Kim Loong targets earnings growth on higher FFB production


TA Research has maintained its earnings forecast for Kim Loong.

PETALING JAYA: Kim Loong Resources Bhd is focusing on earnings recovery in its financial year 2025 (FY25), with the group expecting a 5% growth in fresh fruit bunch (FFB) production and exploring new revenue streams such as coconut plantations.

These key takeaways were from a recent virtual meeting between TA Research and Kim Loong’s management.

According to the research house, Kim Loong’s primary goal is to return the company to growth trajectory.

For FY25, Kim Loong’s capital expenditure is projected at RM60mil, primarily for upgrading mill equipment and replanting efforts. An additional US$80mil has been earmarked for a new mill in Sarawak over the next two to three years, the brokerage firm said in a report.

TA Research has maintained an annual replanting rate of about 1,000ha over the next five years.

This year, the group aims to increase the production to 350,000 tonnes from an estimated 330,000 tonnes in FY24.

Despite recent volatility in crude palm oil prices, the group remains optimistic that prices will eventually stabilise in FY25, with an average forecast of RM4,000 per tonne, said TA Research.

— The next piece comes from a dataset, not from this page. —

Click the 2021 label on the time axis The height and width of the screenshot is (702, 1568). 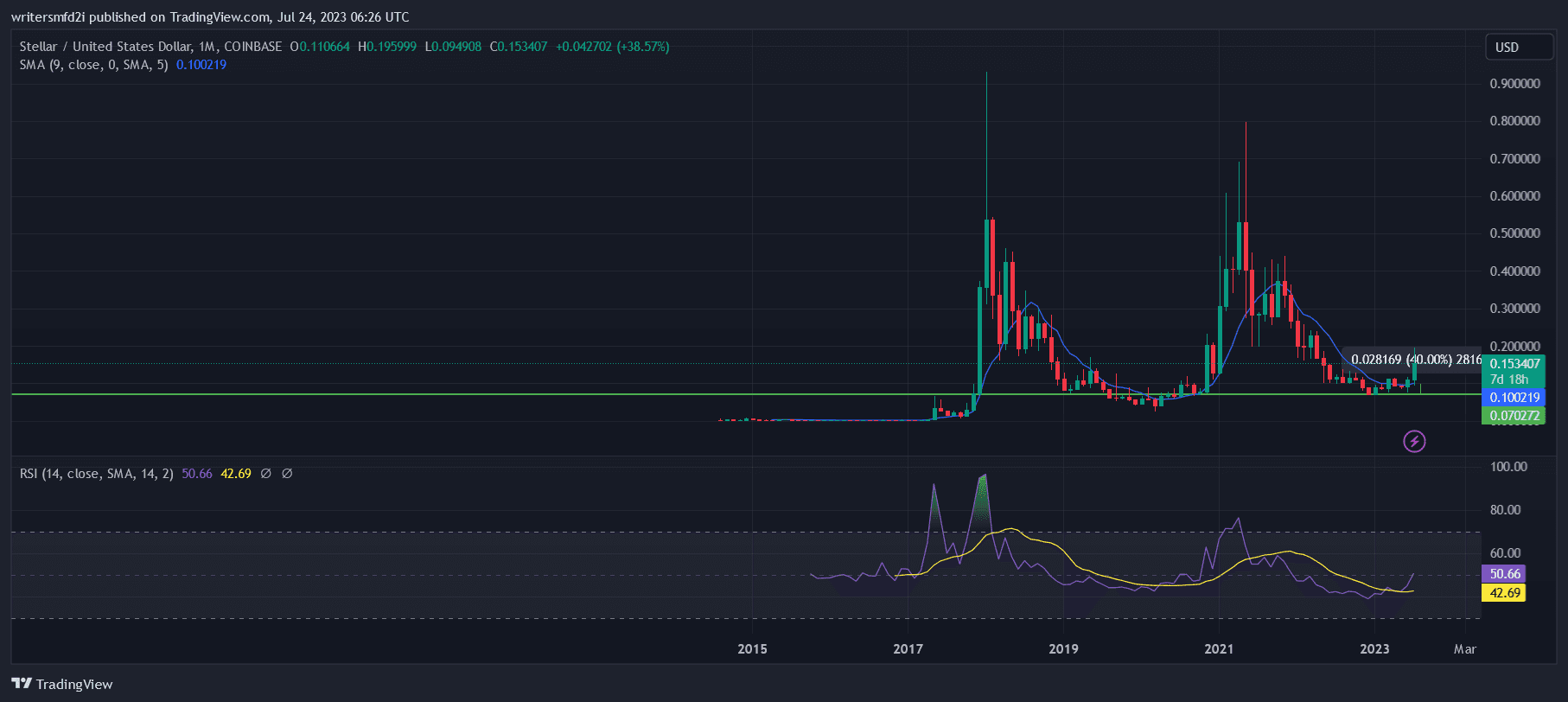[x=1219, y=649]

The group has also successfully established a new revenue stream from selling palm shells to third parties.

“This additional income source, coupled with revenue generated from its solvent extraction plants, has helped counterbalance increased expenses,” the research house noted.

TA Research said Kim Loong is continually looking to expand its land bank but faces challenges due to high land prices, and environmental, social and governance (ESG) restrictions.

The group is also exploring coconut plantations, which is in the experimental stage, and evaluating the carbon credit market.

“Carbon credits could provide an additional revenue stream as ESG considerations have become an important business practice globally, in our view,” the brokerage added.

Kim Loong has also invested in three biogas plants, which generate excess power sold to the grid for additional revenue.

TA Research noted that Kim Loong has signed a power purchase agreement with Tenaga Nasional Bhd to supply electricity from its biogas plants at fixed rates of 46.9 sen per kilowatt-hour for the first two mills and 39 sen for the third.

TA Research has maintained its earnings forecast for Kim Loong with a target price of RM2.50.

However, the research house has downgraded the stock to a “hold” from a “buy” due to limited upside potential. In the face of a rising cost environment, which has caused tremendous challenges to maintaining cost-efficiency, the group has implemented effective strategies to mitigate these impacts.